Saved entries
Start of Block

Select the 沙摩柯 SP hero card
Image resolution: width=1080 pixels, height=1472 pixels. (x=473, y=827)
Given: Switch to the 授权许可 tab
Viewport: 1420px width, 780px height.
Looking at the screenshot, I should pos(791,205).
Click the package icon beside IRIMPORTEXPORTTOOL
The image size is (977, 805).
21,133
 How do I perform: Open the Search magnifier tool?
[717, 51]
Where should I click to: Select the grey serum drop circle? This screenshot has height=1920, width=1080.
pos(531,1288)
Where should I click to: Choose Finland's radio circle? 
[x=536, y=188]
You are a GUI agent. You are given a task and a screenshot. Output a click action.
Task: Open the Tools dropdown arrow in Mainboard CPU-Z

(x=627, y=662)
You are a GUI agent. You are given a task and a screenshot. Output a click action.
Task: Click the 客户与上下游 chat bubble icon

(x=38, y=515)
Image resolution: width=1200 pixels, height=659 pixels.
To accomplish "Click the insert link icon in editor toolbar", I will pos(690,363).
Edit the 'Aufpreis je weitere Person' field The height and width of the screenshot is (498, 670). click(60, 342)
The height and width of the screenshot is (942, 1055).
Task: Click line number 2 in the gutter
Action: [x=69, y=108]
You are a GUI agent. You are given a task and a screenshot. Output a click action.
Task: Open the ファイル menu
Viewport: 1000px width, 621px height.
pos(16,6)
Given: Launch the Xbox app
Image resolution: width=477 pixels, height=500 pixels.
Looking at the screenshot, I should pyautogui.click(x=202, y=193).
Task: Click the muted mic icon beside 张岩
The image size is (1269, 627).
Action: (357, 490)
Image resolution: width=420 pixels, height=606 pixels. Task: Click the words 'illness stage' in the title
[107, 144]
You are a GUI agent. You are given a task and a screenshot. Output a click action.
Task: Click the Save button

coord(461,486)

End of Block

◆ What you have to do: Nothing is to be left out; every record above must be repeated exactly.

◆ Exercise answer:
Select the 沙摩柯 SP hero card
Image resolution: width=1080 pixels, height=1472 pixels. (x=473, y=827)
Given: Switch to the 授权许可 tab
Viewport: 1420px width, 780px height.
Looking at the screenshot, I should pos(791,205).
Click the package icon beside IRIMPORTEXPORTTOOL
The image size is (977, 805).
21,133
 How do I perform: Open the Search magnifier tool?
[717, 51]
Where should I click to: Select the grey serum drop circle? This screenshot has height=1920, width=1080.
pos(531,1288)
Where should I click to: Choose Finland's radio circle? 
[x=536, y=188]
You are a GUI agent. You are given a task and a screenshot. Output a click action.
Task: Open the Tools dropdown arrow in Mainboard CPU-Z

(x=627, y=662)
You are a GUI agent. You are given a task and a screenshot. Output a click action.
Task: Click the 客户与上下游 chat bubble icon

(x=38, y=515)
Image resolution: width=1200 pixels, height=659 pixels.
To accomplish "Click the insert link icon in editor toolbar", I will pos(690,363).
Edit the 'Aufpreis je weitere Person' field The height and width of the screenshot is (498, 670). click(60, 342)
The height and width of the screenshot is (942, 1055).
Task: Click line number 2 in the gutter
Action: [x=69, y=108]
You are a GUI agent. You are given a task and a screenshot. Output a click action.
Task: Open the ファイル menu
Viewport: 1000px width, 621px height.
pos(16,6)
Given: Launch the Xbox app
Image resolution: width=477 pixels, height=500 pixels.
Looking at the screenshot, I should pyautogui.click(x=202, y=193).
Task: Click the muted mic icon beside 张岩
The image size is (1269, 627).
Action: (357, 490)
Image resolution: width=420 pixels, height=606 pixels. Task: Click the words 'illness stage' in the title
[107, 144]
You are a GUI agent. You are given a task and a screenshot. Output a click action.
Task: Click the Save button

coord(461,486)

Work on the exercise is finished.